According to statistics from Shanghai Metals Market, in 2025 Rypur Lanjun ranked among the top five globally in shipments of energy storage cells, and its residential energy storage cell shipments ranked first globally. Since the second quarter of 2025, Rypur Lanjun’s energy storage cell capacity utilization rate has been maintained at above 90% continuously; in July it even reached full production, when monthly order volume temporarily hit 2 to 3 times capacity.

In the power battery business, in 2025, Rypur Lanjun’s power battery revenue was RMB 9.69B, up 35.6% year-on-year. In 2025, in China, Rypur Lanjun ranked seventh in the loading volume of lithium iron phosphate power batteries, and the loading volume of new-energy heavy truck batteries ranked second in China.

In 2025, Rypur Lanjun proactively gave up low-gross-margin, high-risk orders, and took the lead in establishing a pricing mechanism that links battery prices with raw material costs. On the capacity management front, cell capacity utilization was increased to around 95%; residential energy storage and overseas markets became priority directions for allocation, while low-gross-margin businesses were actively compressed.

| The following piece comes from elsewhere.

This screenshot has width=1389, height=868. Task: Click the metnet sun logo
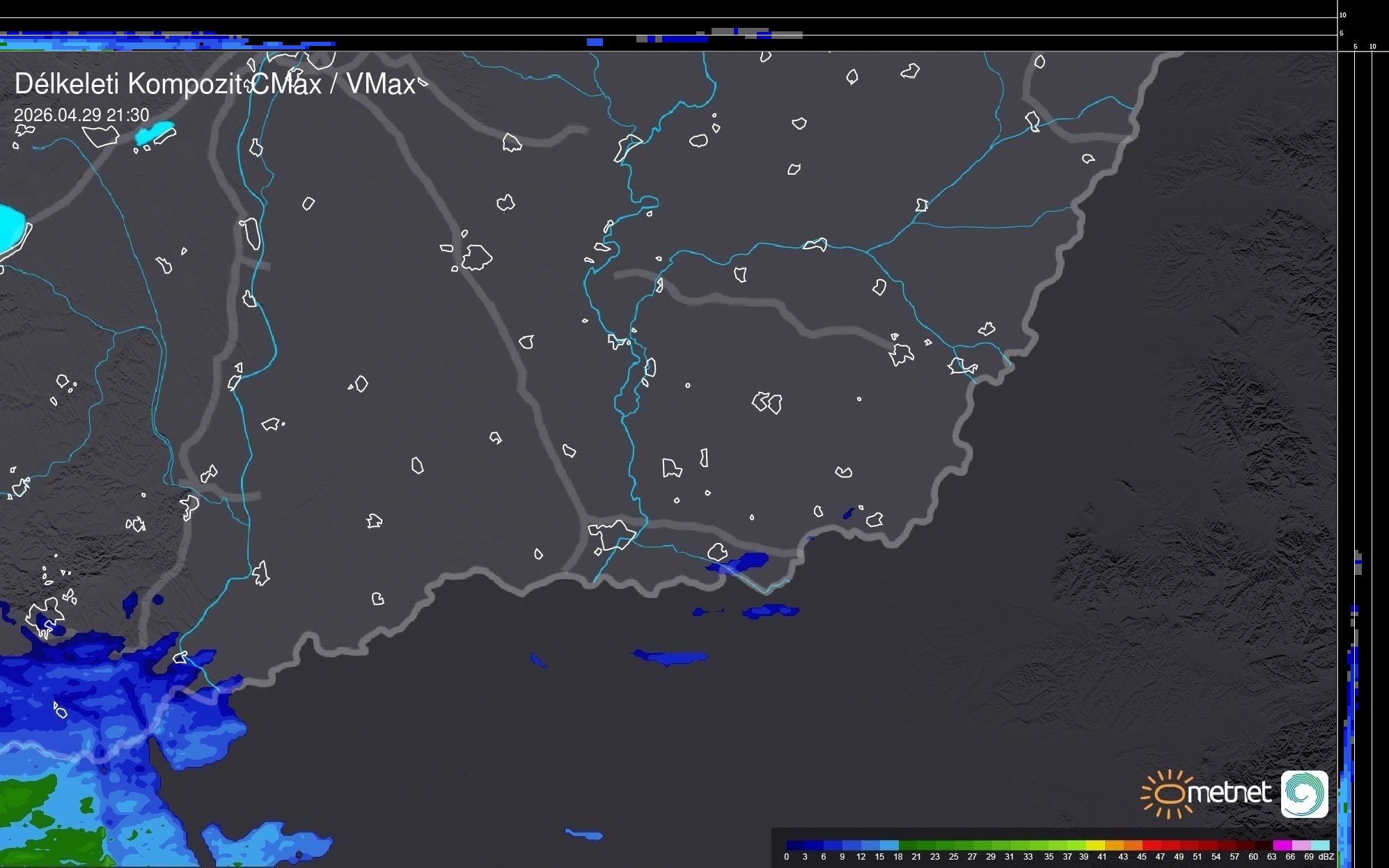(1168, 794)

In addition, because overseas markets have higher prices and better receivables collection quality, the share of overseas orders in Rypur Lanjun’s energy storage business has been increasing. With a series of overseas signings—including an 8.3GWh order signed at the Italy exhibition, a global memorandum of understanding signed with the Spanish power electronics company Ingeteam, India advancing a 1GWh project, and cooperation exceeding 1GWh in Japan—Rypur Lanjun’s globalization has been moving from “market expansion” toward “deep localization.” Rypur Lanjun has already established subsidiaries in the United States, Germany, Southeast Asia, Australia, Japan, and more; an Indonesia battery manufacturing base is also under construction, with the first phase planned for an annual output of 8GWh of power and energy storage batteries and systems.

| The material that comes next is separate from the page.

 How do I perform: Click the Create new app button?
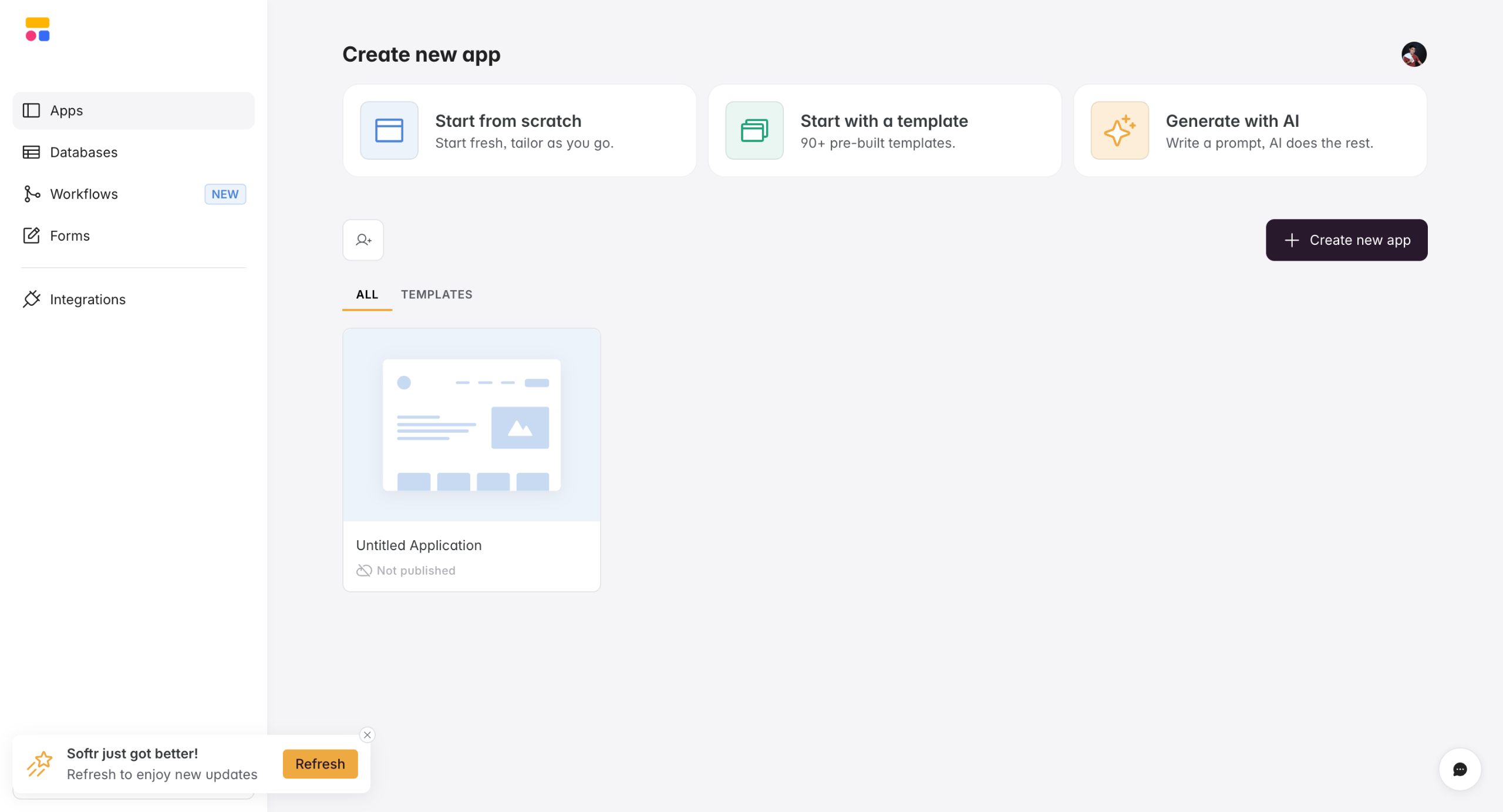pos(1346,240)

At the technology level, the “Wen Ding®” battery technology independently developed by Rypur Lanjun continues to iterate. From the mature 314Ah products to the new-generation high-capacity cells of 392Ah and 588Ah, and then to the Powtrix® 6.25MWh energy storage system, the tiered product matrix provides differentiated competitive strength for different markets. By the end of 2025, Rypur Lanjun had been granted 3419 patents, and its technical reserves provide support for securing high-value overseas orders.

Regarding the debt ratio, as of the end of 2025, Rypur Lanjun’s assets-liabilities ratio further rose to 74.5%. Total interest-bearing bank loans and other borrowings were approximately RMB 3.44B, of which short-term interest-bearing liabilities due within one year totaled as much as RMB 8.53B. The financial expenses caused by high debt erode a substantial portion of profit; when financing conditions change, Rypur Lanjun will face elevated repayment risk.

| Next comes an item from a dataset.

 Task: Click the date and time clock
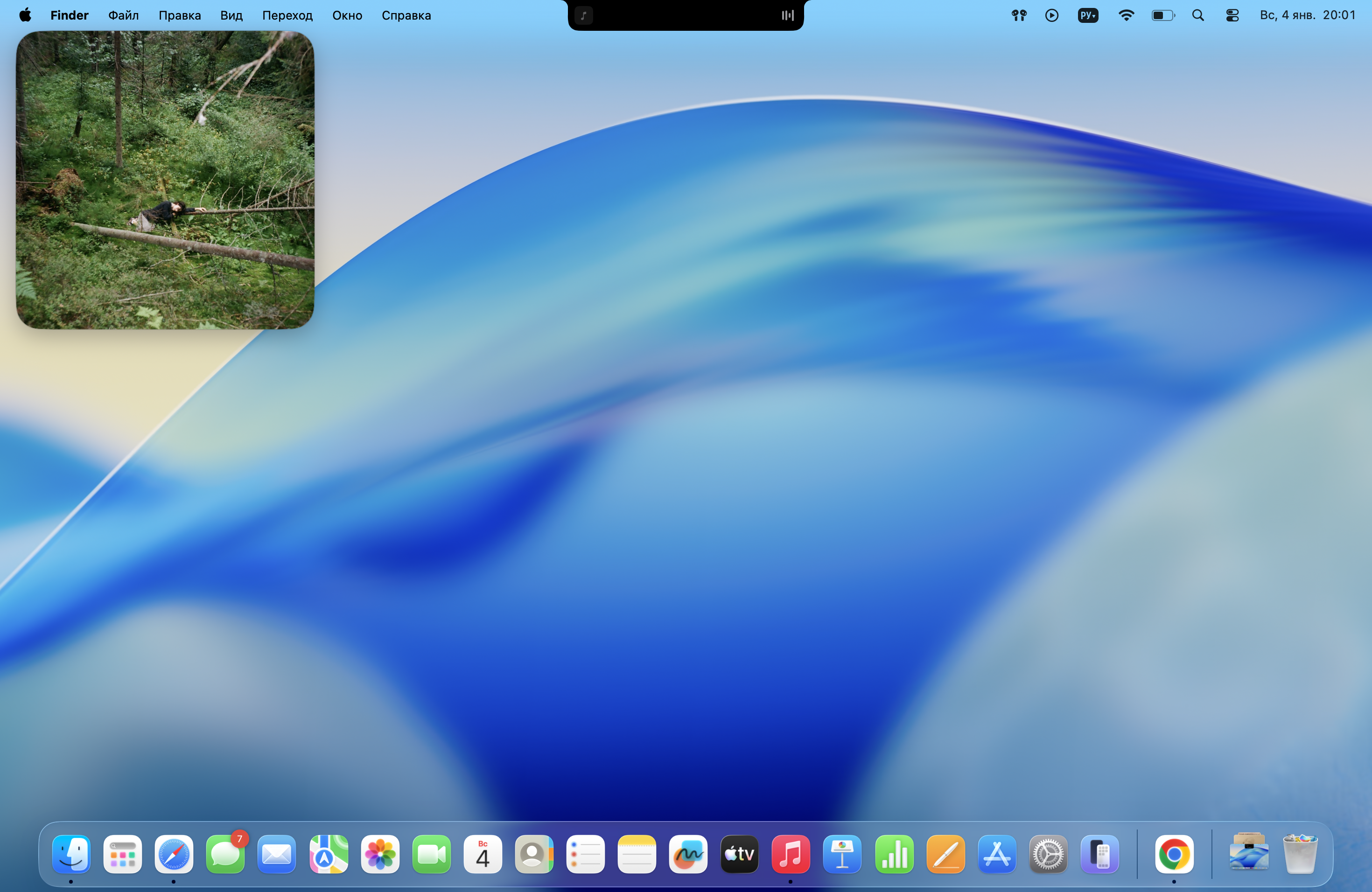[1307, 15]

On accounts receivable, as of the end of 2025, Rypur Lanjun’s accounts receivable and notes receivable were RMB 3.32B, and inventories were RMB 3.322 billion. The days of accounts receivable turnover was approximately 100.6 days, meaning the period for sales revenue to be converted into cash is relatively long, which squeezes working capital. Against a backdrop of intensifying industry competition and increasing uncertainty in customer collections, bad debt risk cannot be ignored.

From the perspective of the industry’s current situation, the competitive landscape remains fierce. In the first half of 2025, Rypur Lanjun’s gross margin was still among the lowest tier among lithium battery companies with revenue exceeding 10 billion. Although its overall gross margin has improved from 4.1% to 11.2%, there is still a substantial gap compared with the industry leader CATL’s 25% overall gross margin in the first half of 2025. Moreover, in 2025 the lithium battery industry as a whole is in a “cyclical rebound” channel. With raw material prices falling and energy storage demand exploding, favorable external conditions are provided for all players. How much of Rypur Lanjun’s first-time profitability comes from improvements in its internal capabilities, and how much comes from industry tailwinds, still needs to be further verified in 2026 performance.